▶ _CONSIGNA 1_: Según el texto sobre Alaska y David Bowie, ¿en qué álbum de Alaska y Dinarama se editó la canción "Rey del glam"?
▶ _CONSIGNA 2_: Prosiga el texto sobre Alaska y David Bowie a partir de su última oración.

▶ _TEXTO FUENTE_:
--
Si nos atenemos a su particular metamorfosis, resulta obvio que Alaska considera a Bowie digno de ser emulado: imita sus maquillajes y la constante mudanza de su atavío, comparte su cinefilia y también su afición a la novela popular y las lecturas ocultistas –Bowie es un admirador de la teosofía y de fraternidades herméticas como la Golden Dawn–. De hecho, la cita de este creador se insinúa en la canción “Rey del glam”, editada por Alaska y Dinarama en su álbum Canciones profanas (Hispavox, 1983).
No hay duda de que median relaciones sistemáticas entre el cantante británico, Alaska y la ciencia-ficción. Para confirmarlo, nos resulta muy útil el siguiente ejemplo. Un quinteto de fama, Radio Futura, incluye en su primer álbum,Música moderna (Hispavox, 1980), la canción “Divina”, versión del tema musical “Ballrooms of Mars”, de Marc Bolan. Dedicada a Alaska, la letra conjuga todos los tópicos que venimos glosando: “Divina, estás programada para el baile / y en la brillante nave te deslizarás. (...) Suavemente abrazada a tu robot impasible, / bailaremos toda la vida en los valles de Marte. / Tú hablas de la luz, y yo hablo de la noche / cuando los monstruos tienen nombre de mujer. / David Bowie lo sabe y tu mami tambien, / hay cosas en la noche que es mejor no ver”.
Algunos compañeros de la vocalista (como, por ejemplo, Nacho Canut) también se aventuran a imitar a coetáneos de Bowie, como por ejemplo Marc Bolan, otro pierrot dorado y excéntrico. En este punto cabe advertir cómo, pese a un cultivo del feísmo punk durante su primera etapa, la movida deviene en recuerdo permanente del derroche iconográfico planificado por el glam.
Un recuerdo obvio en artistas como Tino Casal o Almodóvar & McNamara, y que aún actualizan las colaboraciones discográficas de Fabio McNamara con Luis Miguélez, por ejemplo Rockstation (Boozo, 2000), donde hallamos referencias a Gary Glitter, Ziggy Stardust y The Rocky Horror Picture Show.
Lejos de contradecir los modos de Bowie y compañía, Miguélez, guitarra de Alaska y Dinarama, y Fabio McNamara, colaborador de Pedro Almodóvar, defienden una estética estrafalaria –la propia del glam– que el malogrado Carlos Berlanga, otro de los protagonistas de la movida, también puso de manifiesto en las producciones que llevó a término en solitario –especialmente Impermeable (Elefant, 2000)–, donde tampoco escasean los guiños al cómic, el cine fantástico y la tele-realidad.
--
▶ _INFORMACIÓN PROPORCIONADA_:
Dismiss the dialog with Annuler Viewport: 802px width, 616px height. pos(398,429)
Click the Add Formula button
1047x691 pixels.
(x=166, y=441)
--
▶ _SU RESPUESTA 1_: En Canciones profanas (Hispavox, 1983).

▶ _SU RESPUESTA 2_:
Tino Casal, otro alegre partícipe a esta fiesta, abordó la lectura del glam provisto de una apariencia tan sobrecargada como la de Carmen Miranda. Es verdad que, desde cierta perspectiva, su teatralidad se asemejaba más a aquella que en Inglaterra practicaron Queen y el propio Bowie, aún muy próximo a quien fue su maestro, Lindsay Kemp, sobre todo cuando este mimo y coreógrafo emprendía montajes como Salomé (1976) y Mr Punch's Pantomime (1977).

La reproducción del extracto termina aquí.